Activity: Without including any images, repeat the data exactly.
------ Source material
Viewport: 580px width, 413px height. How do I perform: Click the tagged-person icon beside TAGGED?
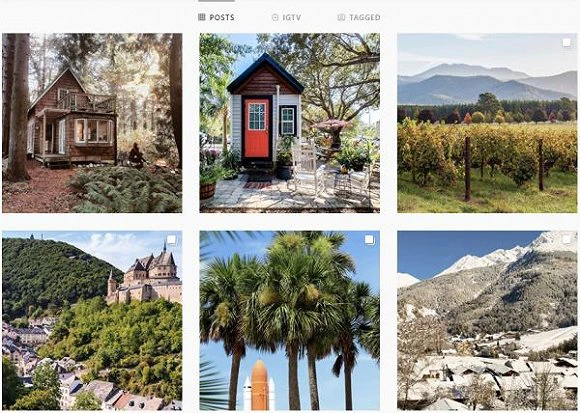point(341,17)
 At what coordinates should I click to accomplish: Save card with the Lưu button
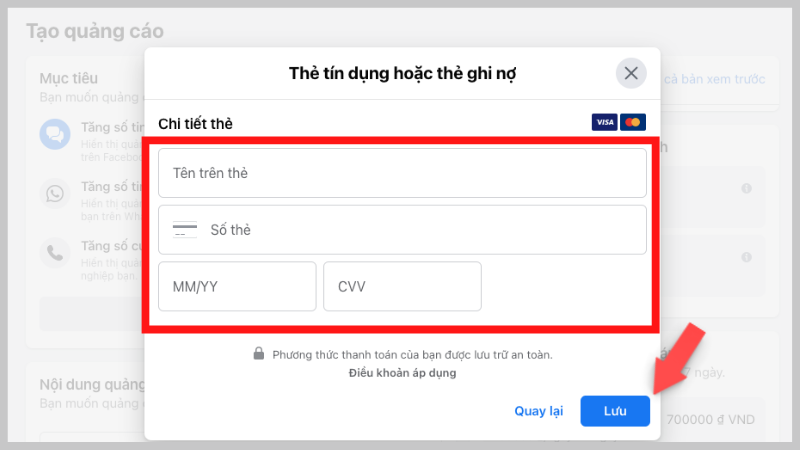(615, 411)
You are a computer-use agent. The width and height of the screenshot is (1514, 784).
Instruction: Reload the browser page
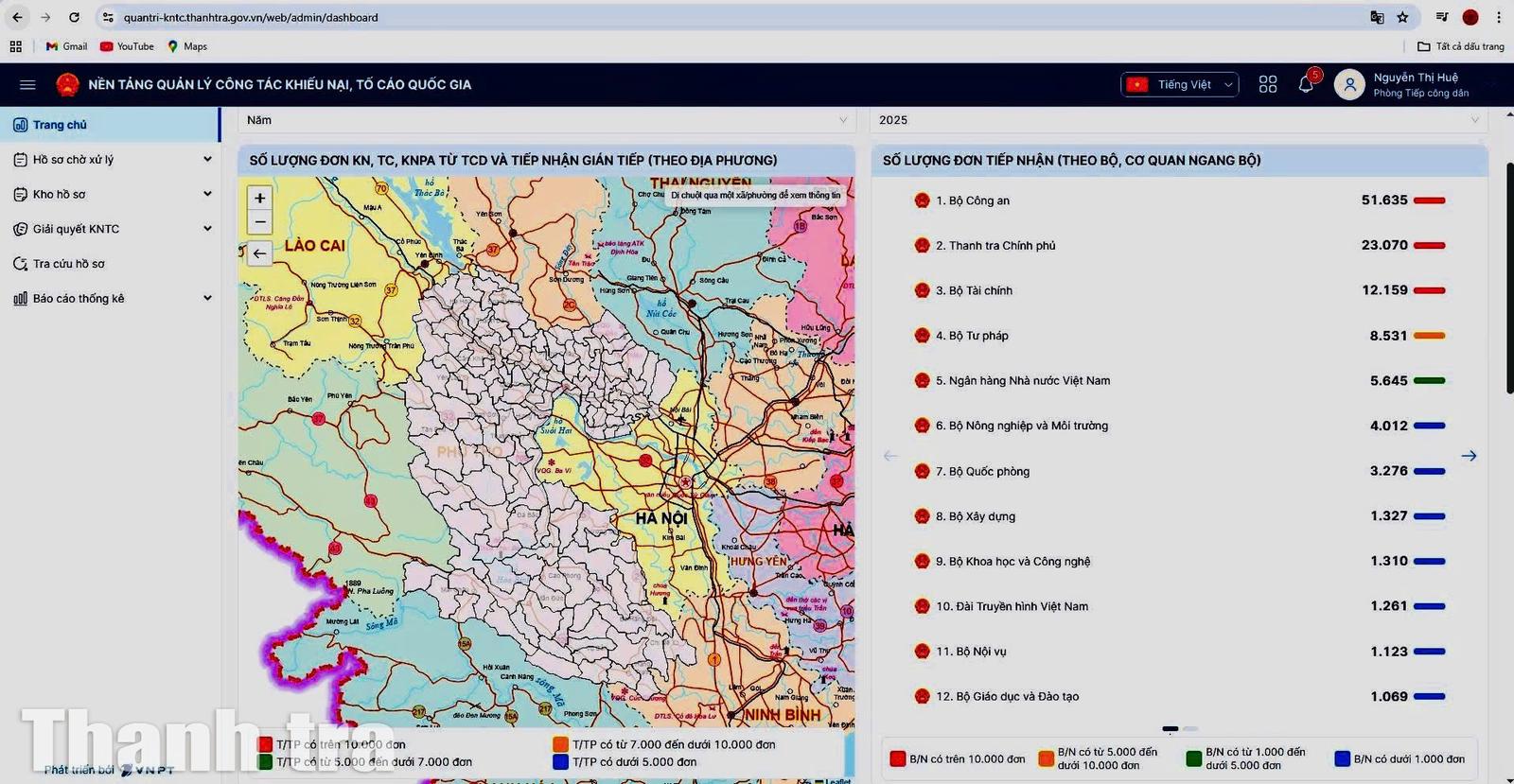click(74, 17)
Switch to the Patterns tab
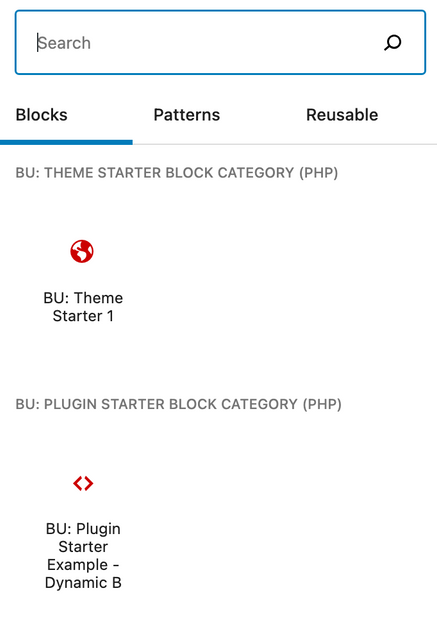 pos(187,115)
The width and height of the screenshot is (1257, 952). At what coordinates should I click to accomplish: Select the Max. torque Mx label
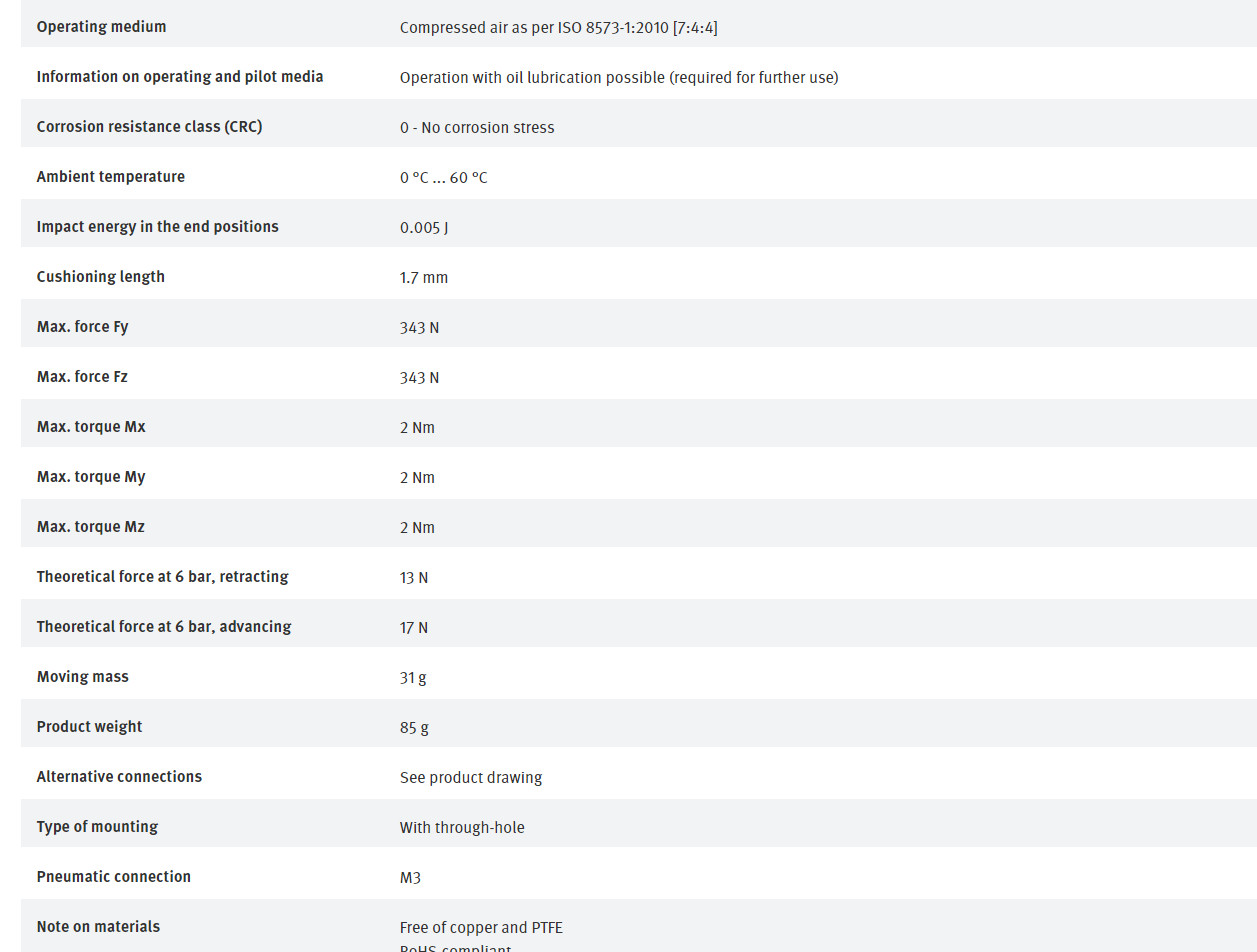[91, 427]
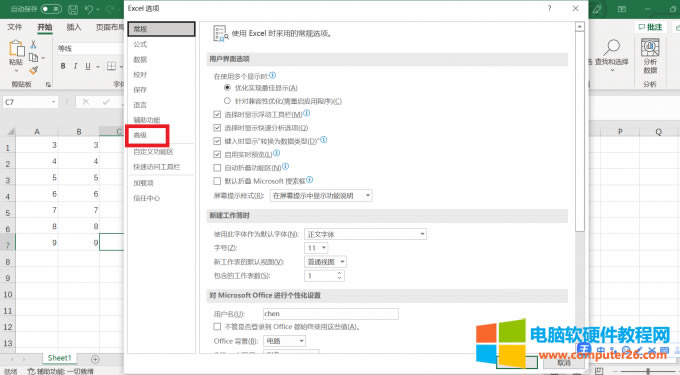
Task: Toggle the AutoSave switch
Action: point(51,9)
------------
Task solution:
Viewport: 580px width, 413px height. How do I perform: Click the tagged-person icon beside TAGGED?
point(341,17)
 At what coordinates should I click to accomplish: Save card with the Lưu button
(615, 411)
You are a computer-use agent. The width and height of the screenshot is (1514, 784).
Instruction: Reload the browser page
click(74, 17)
Switch to the Patterns tab
 pos(187,115)
The width and height of the screenshot is (1257, 952). At what coordinates should I click to accomplish: Select the Max. torque Mx label
[91, 427]
Task: Toggle the AutoSave switch
Action: point(51,9)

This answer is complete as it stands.